It is the end of a great, exciting year of fintech. So much of what we saw was an obvious realignment in people's minds of what their future will look like, or more importantly, what will sit inside their wallets. Two stand out topics - The Crypto-world and fintech innovation/revolution/evolution.
Perhaps if I say it often enough, it'll start to catch on. With the exception of Bitcoin, which from the very beginning had an intent of being a currency alternative to FIAT currencies, all other tokens were meant to stand as a yardstick for the value and potential of their underlying "asset". Talk to a banker about it, 'cause they find it completely unfathomable that anything not backed by a government or a bank could ever replace the Dollar, Yen, or Euro.
I personally, find it hard to believe myself.

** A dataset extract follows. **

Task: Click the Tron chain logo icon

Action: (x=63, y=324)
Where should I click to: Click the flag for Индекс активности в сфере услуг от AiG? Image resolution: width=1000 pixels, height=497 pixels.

I do think crypto-currencies are around the corner - real, government-backed crypto-currencies that is. So what will that mean for Bitcoin and others? Will they survive? Will they be battered down to a fraction of their current values? Or will some in our society make a conscious move away from government-backed-anything, and commit that a nameless, faceless global marketplace is more trustworthy and reliable. I make no predictions, as most of us, including the inventors and proponents of these new investment vehicles have no clue themselves.
One thing is for certain though, something like Bitcoin, will never be a currency that is reliable and truly bankable until the fluctuations cease completely. And when comparing it to the value of Art, well, could it ever be as pretty as a Monet on your wall?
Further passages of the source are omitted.